Data section: Begin

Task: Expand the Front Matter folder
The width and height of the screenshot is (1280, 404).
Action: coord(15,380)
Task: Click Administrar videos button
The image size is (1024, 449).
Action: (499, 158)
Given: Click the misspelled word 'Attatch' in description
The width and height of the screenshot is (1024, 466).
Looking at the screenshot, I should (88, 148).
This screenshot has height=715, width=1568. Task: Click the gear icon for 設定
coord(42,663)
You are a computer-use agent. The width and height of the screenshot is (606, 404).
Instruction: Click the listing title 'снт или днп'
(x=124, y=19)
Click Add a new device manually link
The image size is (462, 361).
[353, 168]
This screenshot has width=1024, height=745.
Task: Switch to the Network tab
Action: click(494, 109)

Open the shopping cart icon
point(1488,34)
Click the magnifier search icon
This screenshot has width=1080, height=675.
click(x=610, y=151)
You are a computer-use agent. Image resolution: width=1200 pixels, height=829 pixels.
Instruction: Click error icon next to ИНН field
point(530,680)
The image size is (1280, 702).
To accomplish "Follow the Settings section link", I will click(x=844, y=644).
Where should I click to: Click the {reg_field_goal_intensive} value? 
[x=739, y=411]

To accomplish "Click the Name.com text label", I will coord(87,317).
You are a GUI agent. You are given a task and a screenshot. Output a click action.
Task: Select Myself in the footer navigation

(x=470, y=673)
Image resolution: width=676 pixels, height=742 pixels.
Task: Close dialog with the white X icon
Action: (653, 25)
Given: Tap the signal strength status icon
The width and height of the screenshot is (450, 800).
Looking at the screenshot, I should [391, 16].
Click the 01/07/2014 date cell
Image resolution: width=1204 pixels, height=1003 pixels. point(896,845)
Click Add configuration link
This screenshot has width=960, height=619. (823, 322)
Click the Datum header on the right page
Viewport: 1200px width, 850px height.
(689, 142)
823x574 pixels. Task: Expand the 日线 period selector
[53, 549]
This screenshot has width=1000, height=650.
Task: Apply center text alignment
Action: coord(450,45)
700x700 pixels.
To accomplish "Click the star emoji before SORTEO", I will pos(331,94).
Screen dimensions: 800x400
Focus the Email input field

Data section: End

-- Task prompt --
Every record is to be retyped exactly as given.

-- Answer to the problem --
Task: Expand the Front Matter folder
The width and height of the screenshot is (1280, 404).
Action: coord(15,380)
Task: Click Administrar videos button
The image size is (1024, 449).
Action: (499, 158)
Given: Click the misspelled word 'Attatch' in description
The width and height of the screenshot is (1024, 466).
Looking at the screenshot, I should (88, 148).
This screenshot has height=715, width=1568. Task: Click the gear icon for 設定
coord(42,663)
You are a computer-use agent. The width and height of the screenshot is (606, 404).
Instruction: Click the listing title 'снт или днп'
(x=124, y=19)
Click Add a new device manually link
The image size is (462, 361).
[353, 168]
This screenshot has width=1024, height=745.
Task: Switch to the Network tab
Action: click(494, 109)

Open the shopping cart icon
point(1488,34)
Click the magnifier search icon
This screenshot has width=1080, height=675.
click(x=610, y=151)
You are a computer-use agent. Image resolution: width=1200 pixels, height=829 pixels.
Instruction: Click error icon next to ИНН field
point(530,680)
The image size is (1280, 702).
To accomplish "Follow the Settings section link", I will click(x=844, y=644).
Where should I click to: Click the {reg_field_goal_intensive} value? 
[x=739, y=411]

To accomplish "Click the Name.com text label", I will coord(87,317).
You are a GUI agent. You are given a task and a screenshot. Output a click action.
Task: Select Myself in the footer navigation

(x=470, y=673)
Image resolution: width=676 pixels, height=742 pixels.
Task: Close dialog with the white X icon
Action: (653, 25)
Given: Tap the signal strength status icon
The width and height of the screenshot is (450, 800).
Looking at the screenshot, I should [391, 16].
Click the 01/07/2014 date cell
Image resolution: width=1204 pixels, height=1003 pixels. point(896,845)
Click Add configuration link
This screenshot has width=960, height=619. (823, 322)
Click the Datum header on the right page
Viewport: 1200px width, 850px height.
(689, 142)
823x574 pixels. Task: Expand the 日线 period selector
[53, 549]
This screenshot has width=1000, height=650.
Task: Apply center text alignment
Action: coord(450,45)
700x700 pixels.
To accomplish "Click the star emoji before SORTEO", I will pos(331,94).
Screen dimensions: 800x400
Focus the Email input field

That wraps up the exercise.